**What you will do:**
1) In the passage on multichannel fiber optic connections, copy everything from "To date, the" down to "than 100 meters).".
2) Pick up the text on multichannel fiber optic connections where it stops and write what comes next.

**Passage:**

▶

Intelligent multichannel fiber optic connections

High speed data transfer problems

With the growth of the amount of information transmitted over the network, the problem of high-speed data transmission becomes more and more urgent. High-speed data transmission, as a rule, assumes the existence of a high-bandwidth communication channel between nodes. When designing a channel with a high bandwidth, both solutions based on copper electrical conductors and solutions based on optical connections can be used. Any connection consists of a transmitter that transmits a signal, and a receiver that receives a signal. The signal on the connection can be transmitted both in one and in two directions. Thus, an optical connection may consist, for example, of an optical transmitter, an optical channel and an optical receiver. In duplex mode, an optical transceiver provides both signal transmission and signal reception via separate optical fibers, which are usually in a single fiber-optic cable.



To date, the channels providing communication with a speed of more than 1 gigabit per second (1 Gb / s), the so-called “1G-connections”, are already widely used. 1G connections are well standardized (for example, there is a publicly available Gigabit Ethernet standard). Optical 1G connections are typically used to transmit data over long distances (more than 100 meters).

◀

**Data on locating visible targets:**
▶

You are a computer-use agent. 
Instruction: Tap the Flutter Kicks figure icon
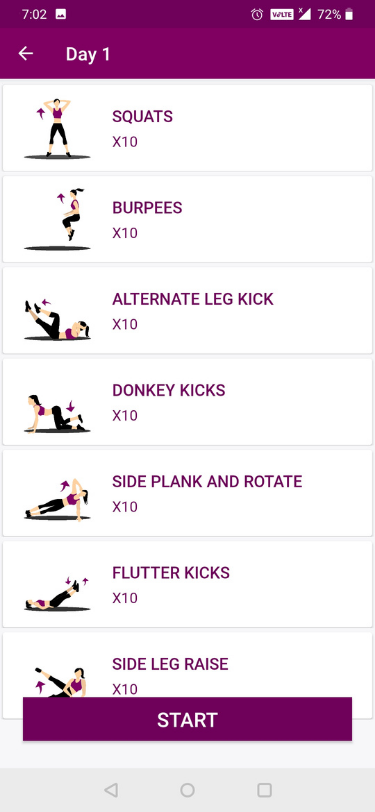[x=57, y=594]
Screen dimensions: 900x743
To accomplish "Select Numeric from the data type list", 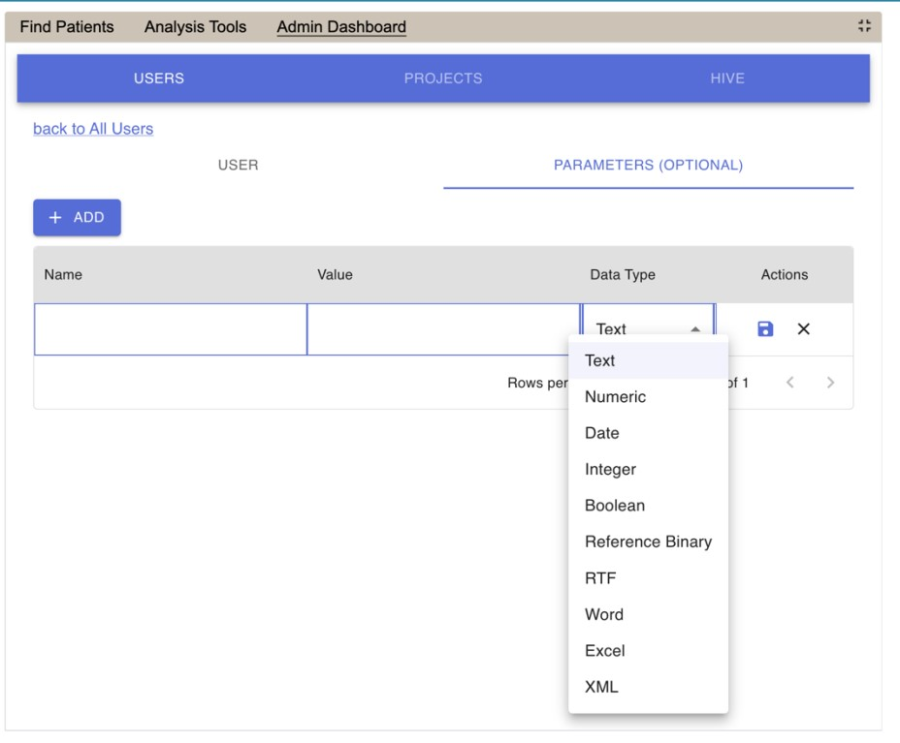I will 615,397.
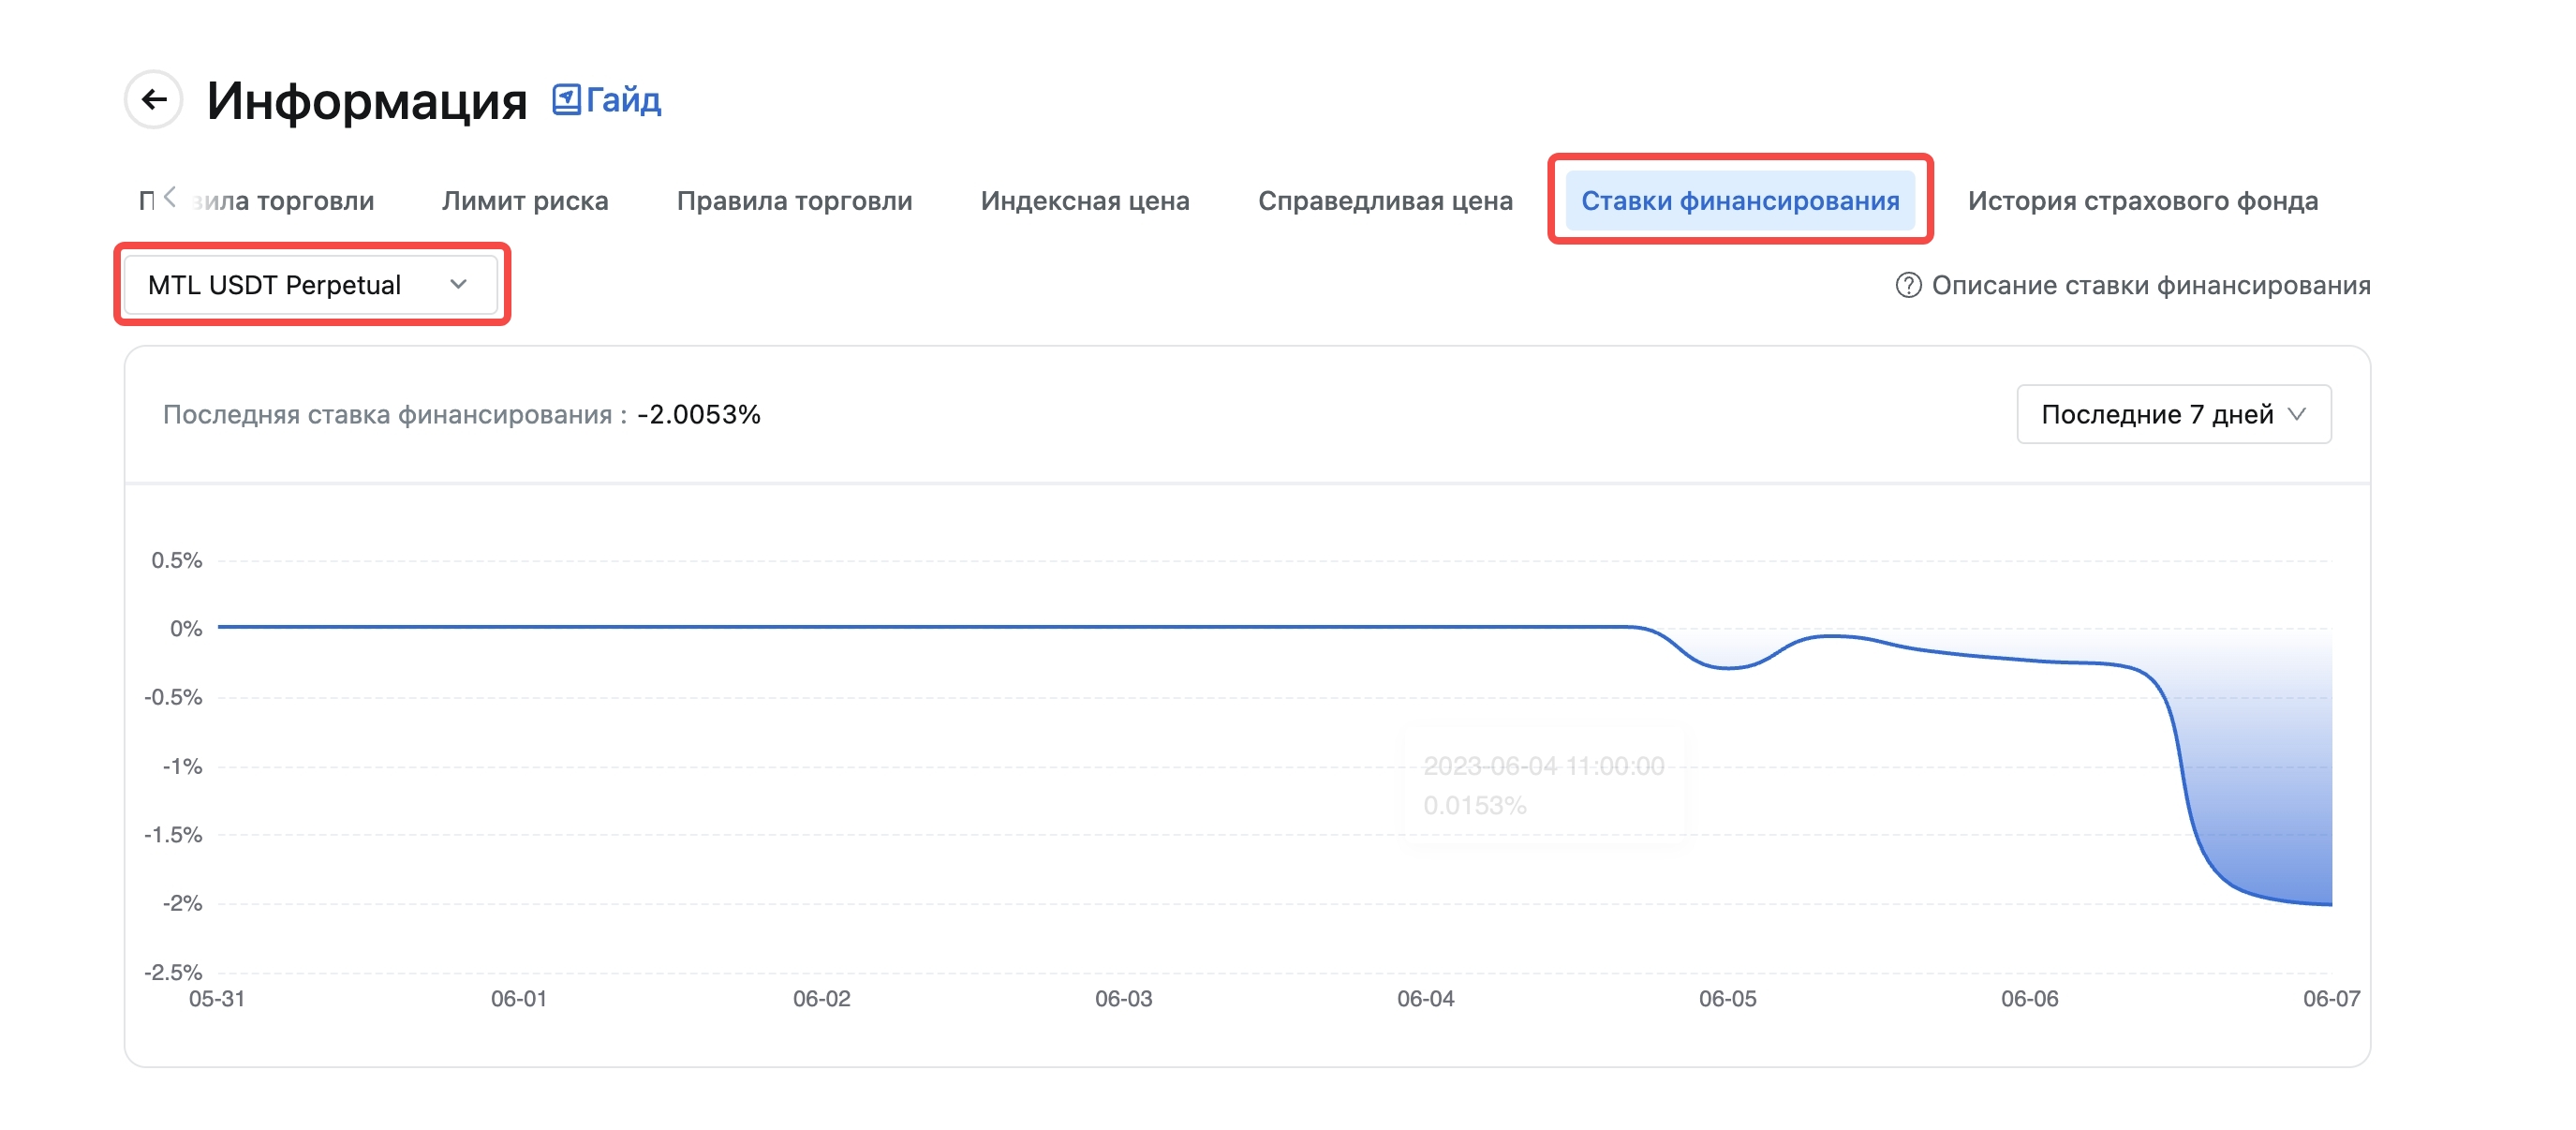The height and width of the screenshot is (1130, 2576).
Task: Open Описание ставки финансирования description
Action: (x=2150, y=286)
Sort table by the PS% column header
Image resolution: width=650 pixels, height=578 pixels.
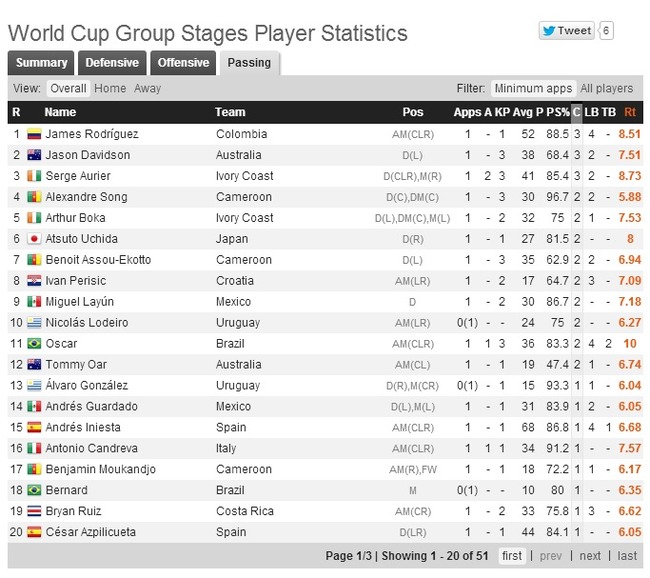coord(558,112)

◀

**Exercise answers:**
1)
To date, the channels providing communication with a speed of more than 1 gigabit per second (1 Gb / s), the so-called “1G-connections”, are already widely used. 1G connections are well standardized (for example, there is a publicly available Gigabit Ethernet standard). Optical 1G connections are typically used to transmit data over long distances (more than 100 meters).

2)
For high-speed data transmission channels are used that provide communication with a speed of about 10 gigabits per second (10 Gb / s), the so-called "10G-connection". When solving complex technical problems, high demands are placed on data transmission channels, which are becoming increasingly difficult to meet, especially with the help of copper electrical conductors. However, 10G connections based on copper electrical conductors are used (for example, 10GBASE-CX4 standard). 10GBASE-CX4 provides data transmission on four shielded twisted pairs in each direction (eight twisted pairs in total). This cable is quite bulky (about 10 mm in diameter) and expensive to manufacture. In addition, 10GBASE-CX4 can only be used to transfer data no more than 15 meters. A common disadvantage for all 10G connections based on copper conductors is the high level of energy consumption. For example, the standard 10GBASE-T provides data transmission at distances from 55 to 100 meters, but due to complex signal processing consumes from 8 to 15 watts per port. If we consider a standard that provides data transmission over distances of about 30 meters, then such a connection will consume at least 4 watts per port. The use of such standards with high energy consumption leads to a significant increase in the cost of service connections, and also forces developers to reduce the density of ports on the front panels. For example, energy consumption of about 8–15 watts per port limits port density to 8 pieces (or even less) in the same area on which up to 48 ports can be placed using the 1000 BASE-T standard or 1G fiber-based connection .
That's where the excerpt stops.